Los hombros de los gigantes

SE ATRIBUYE a Bernardo de Chartres la famosa afirmación según la cual los seres humanos no somos más que enanos subidos a hombros de gigantes. El filósofo escolástico lanzó esta metáfora para advertirnos de nuestra pequeñez y para agradecer a los autores clásicos que nos hubieran guiado en asuntos para los que no estamos capacitados. Sin embargo, han transcurrido muchos siglos desde que se pronunciara aquella frase y la irrupción de las redes sociales en nuestras vidas no sólo ha alterado su significado, sino que lo ha cambiado por completo. Porque hoy no nos aupamos a los hombros de esos gigantes para disfrutar de las vistas, sino para golpear sus cabezas hasta matarlos.

Y digo esto porque todavía estoy estupefacto ante la oleada de ataques digitales que están sufriendo algunos gigantes de la cultura española. Hordas de personas que nadie sabe quiénes son -y que, la verdad, a nadie importa su identidad- lanzan dardos de un modo enfurecido contra Arturo Pérez Reverte por sus opiniones sobre la existencia de un feminismo de baja estofa que perjudica seriamente al movimiento de liberación femenina, contra Jordi Évole por criticar la actitud de los políticos catalanes ante el drama de los refugiados, contra Javier Marías por reflexionar (con mayor o menor acierto, pero reflexionar al fin y al cabo) sobre las adaptaciones de las obras de William Shakespeare, contra Fernando Trueba por ironizar sobre su relación con ese país culturalmente en ruinas llamado España, e incluso contra Joaquín Sabina por componer canciones que, según la crítica musical Laura Viñuela, emanan un «machismo inconsciente», afirmación ésta que contiene tres errores fundamentales: tomar la parte por el todo (el cantautor también ha escrito contra el machismo), no reparar en que esas letras pertenecen al género de la ficción y no recordar que un crítico no debe emitir juicios morales, sino técnicos.
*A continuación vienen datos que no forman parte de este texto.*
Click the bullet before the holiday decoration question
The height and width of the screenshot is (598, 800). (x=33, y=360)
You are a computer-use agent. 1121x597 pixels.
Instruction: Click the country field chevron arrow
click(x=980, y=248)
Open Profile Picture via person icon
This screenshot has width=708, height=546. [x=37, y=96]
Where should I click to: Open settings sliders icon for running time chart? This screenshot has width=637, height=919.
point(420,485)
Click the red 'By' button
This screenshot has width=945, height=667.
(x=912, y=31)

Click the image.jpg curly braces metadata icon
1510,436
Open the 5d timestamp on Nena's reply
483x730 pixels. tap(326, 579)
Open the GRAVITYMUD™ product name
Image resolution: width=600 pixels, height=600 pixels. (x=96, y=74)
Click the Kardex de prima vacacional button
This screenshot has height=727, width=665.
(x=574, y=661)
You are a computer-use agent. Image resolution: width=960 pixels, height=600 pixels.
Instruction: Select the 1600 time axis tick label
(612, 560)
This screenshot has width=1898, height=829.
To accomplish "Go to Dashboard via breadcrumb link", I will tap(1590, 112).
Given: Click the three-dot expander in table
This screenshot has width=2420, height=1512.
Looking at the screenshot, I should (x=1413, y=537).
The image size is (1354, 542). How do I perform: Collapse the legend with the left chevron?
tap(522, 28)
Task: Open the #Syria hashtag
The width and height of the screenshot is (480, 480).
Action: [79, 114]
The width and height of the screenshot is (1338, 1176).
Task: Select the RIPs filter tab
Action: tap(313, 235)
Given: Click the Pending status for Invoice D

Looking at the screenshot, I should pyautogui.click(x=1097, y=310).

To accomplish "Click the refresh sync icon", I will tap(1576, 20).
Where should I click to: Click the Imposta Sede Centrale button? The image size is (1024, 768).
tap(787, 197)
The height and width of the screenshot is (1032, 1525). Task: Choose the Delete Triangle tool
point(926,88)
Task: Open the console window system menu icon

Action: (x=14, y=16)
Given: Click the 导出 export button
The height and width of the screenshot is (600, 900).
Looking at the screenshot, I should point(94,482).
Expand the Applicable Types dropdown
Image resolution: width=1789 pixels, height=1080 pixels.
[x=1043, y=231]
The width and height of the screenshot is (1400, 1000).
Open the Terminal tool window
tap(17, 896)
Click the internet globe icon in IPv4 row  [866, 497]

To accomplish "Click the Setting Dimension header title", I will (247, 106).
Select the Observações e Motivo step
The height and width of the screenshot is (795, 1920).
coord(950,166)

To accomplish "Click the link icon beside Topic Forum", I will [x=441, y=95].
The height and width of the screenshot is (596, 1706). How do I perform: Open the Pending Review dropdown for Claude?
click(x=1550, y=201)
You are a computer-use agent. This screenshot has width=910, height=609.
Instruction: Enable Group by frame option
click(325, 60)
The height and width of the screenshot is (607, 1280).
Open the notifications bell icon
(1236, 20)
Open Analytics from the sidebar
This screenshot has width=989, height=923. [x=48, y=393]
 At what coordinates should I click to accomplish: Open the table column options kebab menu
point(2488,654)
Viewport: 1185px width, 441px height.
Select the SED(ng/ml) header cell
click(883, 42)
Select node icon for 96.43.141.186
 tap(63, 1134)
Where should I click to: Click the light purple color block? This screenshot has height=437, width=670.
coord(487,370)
Es evidente que los creadores antes citados no han de perder ni un segundo sacudiéndose a los enanos que se les han subido a los hombros, porque ya demuestran su valía a través de su trabajo. Pero no está de más sacar a colación la última novela de Enrique Vila-Matas, Mac y su contratiempo (Seix Barral), en la que el barcelonés reflexiona sobre la gente que pretende equipararse a los artistas mediante el ejercicio de la crítica. Esa clase de individuos ya fue ridiculizado por Denis Diderot en El sobrino de Rameau, obra satírica en la que se mostraba a un hombre sin ningún atributo que, pese a dicha carencia, creía estar a la altura del compositor Jean-Philippe Rameau por el mero hecho de criticarlo y que jamás se detuvo a pensar que él sólo era un destructor, mientras que el otro era un creador.

En 1929, José Ortega y Gasset advirtió, en su ensayo La rebelión de las masas, sobre los peligros de construir una sociedad cuyos miembros, por su mera condición de seres humanos, se creyeran ya capaces de opinar sobre cualquier asunto, sin plantearse la necesidad de formarse antes de emitir un juicio de valor. El filósofo incidía en la necesidad de educar a las masas para impedir que su «posverdad» inundara todos los campos del conocimiento, pero salta a la vista que su pretensión cayó en saco roto. La sociedad de la que trataba de protegernos ya está aquí y las redes sociales han conseguido que las opiniones sin fundamento de algunos de sus integrantes tengan más repercusión que nunca. Ha llegado la época de los censores; ha llegado el tiempo de la tiranía sin dictadores.

(Publicado en El Mundo Cataluña el 1 de marzo de 2017).